We start off calling go with rep1, a really simple function that turns its argument into a singleton list. Then on each recursive call, we modify the repeater function by making it repeat its argument one more time.

test0 works just fine, but it uses the ++ function, and you're not supposed to be using any predefined functions. Using ++ here also means that you have to build up the small lists and put them together, an inefficiency we can remove pretty easily.

Note that every time go calls rep, it immediately appends something else to the result. This suggests the solution: instead of having rep take an element and produce a list, let's have it take an element and a list, and produce a list consisting of the element repeated a certain number of times followed by the given list!
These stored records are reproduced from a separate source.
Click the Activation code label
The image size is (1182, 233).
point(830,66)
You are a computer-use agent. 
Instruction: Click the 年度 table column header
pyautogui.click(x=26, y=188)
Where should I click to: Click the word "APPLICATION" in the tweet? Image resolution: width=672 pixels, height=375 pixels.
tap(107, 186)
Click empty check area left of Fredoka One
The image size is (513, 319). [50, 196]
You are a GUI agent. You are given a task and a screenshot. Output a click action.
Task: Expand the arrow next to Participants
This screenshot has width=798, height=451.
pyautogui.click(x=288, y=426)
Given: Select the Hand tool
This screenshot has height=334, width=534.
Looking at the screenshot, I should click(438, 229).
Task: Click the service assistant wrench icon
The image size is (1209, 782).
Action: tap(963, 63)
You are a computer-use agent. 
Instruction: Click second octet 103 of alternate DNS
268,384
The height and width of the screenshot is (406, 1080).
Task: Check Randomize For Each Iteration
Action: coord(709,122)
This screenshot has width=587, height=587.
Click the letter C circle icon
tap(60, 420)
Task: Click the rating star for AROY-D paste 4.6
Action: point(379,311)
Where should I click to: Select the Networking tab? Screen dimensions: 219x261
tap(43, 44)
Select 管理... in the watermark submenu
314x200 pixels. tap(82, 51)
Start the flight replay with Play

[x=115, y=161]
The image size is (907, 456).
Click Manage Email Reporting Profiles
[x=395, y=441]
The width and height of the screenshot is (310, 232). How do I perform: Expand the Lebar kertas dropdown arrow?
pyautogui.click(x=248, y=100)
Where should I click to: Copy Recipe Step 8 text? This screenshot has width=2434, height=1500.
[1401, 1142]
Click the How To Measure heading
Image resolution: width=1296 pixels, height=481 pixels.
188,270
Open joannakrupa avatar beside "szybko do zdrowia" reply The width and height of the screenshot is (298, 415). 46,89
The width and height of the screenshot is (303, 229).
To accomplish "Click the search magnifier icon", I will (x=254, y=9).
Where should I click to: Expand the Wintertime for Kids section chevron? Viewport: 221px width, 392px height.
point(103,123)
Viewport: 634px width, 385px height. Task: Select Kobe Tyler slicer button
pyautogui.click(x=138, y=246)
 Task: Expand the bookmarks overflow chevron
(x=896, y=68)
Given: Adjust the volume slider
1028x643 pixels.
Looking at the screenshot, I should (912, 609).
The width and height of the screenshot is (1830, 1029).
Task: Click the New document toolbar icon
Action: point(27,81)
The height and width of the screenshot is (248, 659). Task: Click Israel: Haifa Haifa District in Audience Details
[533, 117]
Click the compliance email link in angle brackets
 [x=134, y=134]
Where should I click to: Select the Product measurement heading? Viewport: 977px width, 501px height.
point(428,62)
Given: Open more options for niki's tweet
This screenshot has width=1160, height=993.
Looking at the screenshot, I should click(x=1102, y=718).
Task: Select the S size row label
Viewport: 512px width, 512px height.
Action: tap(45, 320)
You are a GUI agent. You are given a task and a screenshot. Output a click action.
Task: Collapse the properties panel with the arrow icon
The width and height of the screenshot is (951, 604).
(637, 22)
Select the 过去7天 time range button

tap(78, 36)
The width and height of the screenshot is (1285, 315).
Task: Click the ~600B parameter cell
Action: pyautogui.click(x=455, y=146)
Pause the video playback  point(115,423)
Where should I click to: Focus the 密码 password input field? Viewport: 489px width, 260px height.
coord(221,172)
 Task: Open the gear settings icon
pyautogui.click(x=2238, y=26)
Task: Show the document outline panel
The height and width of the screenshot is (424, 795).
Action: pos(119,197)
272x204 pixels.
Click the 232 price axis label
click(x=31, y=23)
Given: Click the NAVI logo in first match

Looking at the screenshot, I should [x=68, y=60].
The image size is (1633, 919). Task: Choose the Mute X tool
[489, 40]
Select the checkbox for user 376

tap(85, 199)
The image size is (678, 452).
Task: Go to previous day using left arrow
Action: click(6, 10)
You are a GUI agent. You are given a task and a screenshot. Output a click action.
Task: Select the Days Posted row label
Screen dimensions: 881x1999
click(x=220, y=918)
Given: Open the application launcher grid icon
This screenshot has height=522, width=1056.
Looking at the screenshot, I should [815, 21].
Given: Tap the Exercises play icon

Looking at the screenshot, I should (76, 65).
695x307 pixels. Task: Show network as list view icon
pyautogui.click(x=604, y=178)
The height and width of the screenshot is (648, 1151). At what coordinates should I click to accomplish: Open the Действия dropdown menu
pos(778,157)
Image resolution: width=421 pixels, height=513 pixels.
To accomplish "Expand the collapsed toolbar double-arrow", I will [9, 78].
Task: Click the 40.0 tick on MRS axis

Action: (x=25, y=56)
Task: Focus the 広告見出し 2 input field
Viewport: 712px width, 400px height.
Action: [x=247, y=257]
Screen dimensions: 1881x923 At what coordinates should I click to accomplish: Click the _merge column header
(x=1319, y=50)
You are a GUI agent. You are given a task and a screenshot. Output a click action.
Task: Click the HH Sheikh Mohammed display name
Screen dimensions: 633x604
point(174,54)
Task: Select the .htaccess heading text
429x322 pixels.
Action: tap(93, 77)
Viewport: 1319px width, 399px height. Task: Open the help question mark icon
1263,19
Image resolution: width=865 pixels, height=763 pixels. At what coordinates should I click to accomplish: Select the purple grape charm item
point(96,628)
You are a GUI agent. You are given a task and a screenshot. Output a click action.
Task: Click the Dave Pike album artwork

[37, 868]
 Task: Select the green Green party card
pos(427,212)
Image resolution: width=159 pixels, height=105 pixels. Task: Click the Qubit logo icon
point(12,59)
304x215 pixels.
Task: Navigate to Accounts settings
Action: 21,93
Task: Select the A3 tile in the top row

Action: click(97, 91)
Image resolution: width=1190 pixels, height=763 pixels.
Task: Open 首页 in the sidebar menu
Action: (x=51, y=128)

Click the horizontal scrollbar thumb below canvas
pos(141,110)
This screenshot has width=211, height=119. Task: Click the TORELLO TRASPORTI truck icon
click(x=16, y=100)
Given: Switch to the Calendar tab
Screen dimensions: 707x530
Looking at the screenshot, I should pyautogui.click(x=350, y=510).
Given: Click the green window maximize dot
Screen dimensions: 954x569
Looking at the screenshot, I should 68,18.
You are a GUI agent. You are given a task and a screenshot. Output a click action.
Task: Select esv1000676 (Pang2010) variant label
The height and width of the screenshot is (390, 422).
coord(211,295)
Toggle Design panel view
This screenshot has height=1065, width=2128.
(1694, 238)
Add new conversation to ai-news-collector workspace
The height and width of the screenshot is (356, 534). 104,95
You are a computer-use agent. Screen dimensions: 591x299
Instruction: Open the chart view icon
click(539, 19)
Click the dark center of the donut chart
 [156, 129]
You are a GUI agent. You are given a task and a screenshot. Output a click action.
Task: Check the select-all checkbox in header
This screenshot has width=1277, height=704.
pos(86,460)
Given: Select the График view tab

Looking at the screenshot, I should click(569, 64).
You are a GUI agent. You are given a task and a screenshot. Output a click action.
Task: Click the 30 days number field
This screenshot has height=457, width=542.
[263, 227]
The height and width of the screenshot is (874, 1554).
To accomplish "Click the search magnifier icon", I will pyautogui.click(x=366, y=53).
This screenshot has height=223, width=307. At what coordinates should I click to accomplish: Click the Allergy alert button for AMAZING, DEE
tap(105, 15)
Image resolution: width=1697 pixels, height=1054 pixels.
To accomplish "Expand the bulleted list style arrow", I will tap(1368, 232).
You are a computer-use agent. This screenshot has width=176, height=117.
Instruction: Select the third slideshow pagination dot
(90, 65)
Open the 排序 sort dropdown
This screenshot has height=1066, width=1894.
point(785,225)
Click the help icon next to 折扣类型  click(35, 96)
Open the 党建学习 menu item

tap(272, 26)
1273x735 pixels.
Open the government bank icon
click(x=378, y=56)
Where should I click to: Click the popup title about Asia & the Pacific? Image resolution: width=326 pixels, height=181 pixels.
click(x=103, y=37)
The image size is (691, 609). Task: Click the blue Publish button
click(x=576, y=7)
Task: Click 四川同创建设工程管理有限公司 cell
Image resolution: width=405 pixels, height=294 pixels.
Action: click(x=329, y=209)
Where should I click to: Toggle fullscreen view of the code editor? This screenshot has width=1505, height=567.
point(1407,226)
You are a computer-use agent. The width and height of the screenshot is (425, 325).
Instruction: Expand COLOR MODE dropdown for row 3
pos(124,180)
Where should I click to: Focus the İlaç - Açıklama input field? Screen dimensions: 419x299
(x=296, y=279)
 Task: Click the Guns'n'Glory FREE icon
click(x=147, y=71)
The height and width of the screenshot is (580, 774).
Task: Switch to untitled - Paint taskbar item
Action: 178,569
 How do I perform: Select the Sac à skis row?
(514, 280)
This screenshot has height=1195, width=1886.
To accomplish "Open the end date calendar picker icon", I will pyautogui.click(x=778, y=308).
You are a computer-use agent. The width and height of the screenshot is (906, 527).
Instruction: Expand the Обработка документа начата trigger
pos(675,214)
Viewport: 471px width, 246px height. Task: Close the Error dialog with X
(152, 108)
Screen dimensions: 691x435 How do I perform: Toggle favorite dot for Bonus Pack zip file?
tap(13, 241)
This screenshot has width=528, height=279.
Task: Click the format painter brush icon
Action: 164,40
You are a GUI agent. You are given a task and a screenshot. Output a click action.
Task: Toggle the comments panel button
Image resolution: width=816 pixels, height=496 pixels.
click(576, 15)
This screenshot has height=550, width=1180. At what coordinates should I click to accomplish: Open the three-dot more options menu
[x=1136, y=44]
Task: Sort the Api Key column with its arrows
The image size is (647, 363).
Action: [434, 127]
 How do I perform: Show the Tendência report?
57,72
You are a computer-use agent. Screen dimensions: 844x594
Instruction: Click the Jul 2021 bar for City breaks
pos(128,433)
So we'll have

rep1 "a" ["b", "c"] = ["a", "b", "c"]
rep2 "a" ["b", "c"] = ["a", "a", "b", "c"]

where rep1 and rep2 are the first two rep functions. Just a few adjustments are needed.

test :: [a] -> [a]
test = go rep1
  where
    rep1 :: a -> [a] -> [a]
    rep1 a as = a : as  -- Note: rep1 can be written as just (:)

    go :: (a -> [a] -> [a]) -> [a] -> [a]
    go _ [] = []
    go rep (a : as) = rep a (go (oneMore rep) as)

    oneMore :: (a -> [a] -> [a])
            -> a -> [a] -> [a]
    oneMore f a as = a : f a as

This really isn't an efficient way to solve the problem, but it's a rather minimalist approach.

Enumerations can produce ordinal numbers given a cardinal number. Indices are ordinal numbers. What this means is the digit in list a is the end number in the enumeration. Each index set (cardinal number set from ordinals) is [0..index]the first, actually zero is [0..1]. If we wanted to us ordinals it would be [1..1], then [1..2] and [1..3] But the function uses zero index out of habit and the cardinal number must be decrimented.

[b|b<-[1,2,3], a<-[0..b-1]]

Enumeration parameters are very much fun. Enumerations can be used as index parameters to other lists of any type. Enumerations can supply parameters to other functions and other enumerations.